Robert Newton Lowery (July 13, 1882 – April 27, 1962) was a politician in Manitoba, Canada. He served in the Legislative Assembly of Manitoba from 1915 to 1920 as a member of the Liberal Party.

== Background ==
Lowery was born in Detroit, Michigan, the son of Edward Wesley Lowery and Christina Elizabeth Maguire, and moved to Canada with his family in 1883. He attended public schools in Winnipeg. He first worked as an employee of the Canadian Pacific Railway and later worked as a real estate agent and broker. In 1909, Lowery married Gertrude Bowman. In religion, he was a Methodist. He was chair of the Selkirk Board of Management, and a director of the Young Men's Christian Association.

== Political career ==
Lowery first ran for the Manitoba legislature in the 1914 provincial election, and lost to Conservative candidate Daniel McLean by 623 votes in the Winnipeg North's "B" constituency. He contested Winnipeg North "A" in the 1915 election, and defeated Social Democratic candidate Arthur Beech by 195 votes (Conservative incumbent Joseph P. Foley finished third). The Liberals won a landslide majority in this election, and Lowery served as a backbench supporter of Tobias Norris's administration for the next five years.
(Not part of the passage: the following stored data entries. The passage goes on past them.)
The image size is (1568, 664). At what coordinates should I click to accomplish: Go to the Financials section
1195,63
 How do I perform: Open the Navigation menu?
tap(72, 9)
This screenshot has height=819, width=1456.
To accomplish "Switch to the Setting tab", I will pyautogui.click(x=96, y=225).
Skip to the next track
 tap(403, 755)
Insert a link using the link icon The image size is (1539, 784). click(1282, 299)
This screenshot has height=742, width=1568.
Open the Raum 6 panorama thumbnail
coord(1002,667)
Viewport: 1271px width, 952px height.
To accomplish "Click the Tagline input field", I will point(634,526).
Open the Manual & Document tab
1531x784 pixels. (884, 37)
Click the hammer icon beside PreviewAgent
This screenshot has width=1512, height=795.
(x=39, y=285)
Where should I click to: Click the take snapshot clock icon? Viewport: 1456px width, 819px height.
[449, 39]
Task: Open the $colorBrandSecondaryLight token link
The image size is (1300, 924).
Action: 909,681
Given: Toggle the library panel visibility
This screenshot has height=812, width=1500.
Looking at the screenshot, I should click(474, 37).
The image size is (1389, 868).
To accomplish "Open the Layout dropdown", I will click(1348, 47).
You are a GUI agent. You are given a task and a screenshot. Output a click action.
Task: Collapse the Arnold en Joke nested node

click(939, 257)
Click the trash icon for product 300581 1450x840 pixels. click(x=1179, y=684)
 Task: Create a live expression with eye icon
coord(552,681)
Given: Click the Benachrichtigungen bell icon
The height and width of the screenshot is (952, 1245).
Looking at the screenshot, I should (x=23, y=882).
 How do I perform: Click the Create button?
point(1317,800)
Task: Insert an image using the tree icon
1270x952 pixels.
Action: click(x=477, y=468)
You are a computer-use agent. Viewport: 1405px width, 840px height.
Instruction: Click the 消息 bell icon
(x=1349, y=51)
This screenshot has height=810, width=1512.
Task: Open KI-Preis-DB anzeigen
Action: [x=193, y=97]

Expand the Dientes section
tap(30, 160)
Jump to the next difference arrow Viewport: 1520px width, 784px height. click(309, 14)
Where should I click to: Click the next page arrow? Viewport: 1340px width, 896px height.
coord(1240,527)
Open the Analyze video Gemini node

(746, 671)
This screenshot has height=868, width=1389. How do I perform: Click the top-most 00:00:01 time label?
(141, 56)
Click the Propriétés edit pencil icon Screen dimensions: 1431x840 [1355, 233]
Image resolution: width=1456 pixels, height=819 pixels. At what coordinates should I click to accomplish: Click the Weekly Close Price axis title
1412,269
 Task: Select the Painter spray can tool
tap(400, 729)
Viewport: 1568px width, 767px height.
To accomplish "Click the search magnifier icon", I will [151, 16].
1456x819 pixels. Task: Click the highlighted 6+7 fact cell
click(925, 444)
Manitoba's electoral laws were changed prior to the 1920 provincial election, such that Winnipeg was redesigned as a single ten-member constituency with members chosen by a single transferable ballot. Lowery fared poorly in his bid for re-election, finishing in 30th place on the first ballot with only 254 votes. He was eliminated on the thirteenth count, having received only thirty more ballots through transfers.

Lowery's brother Edward Wesley was the candidate of the Liberal Party of Canada for Winnipeg North Centre in the 1925 federal election.

He died in Winnipeg at the age of 79.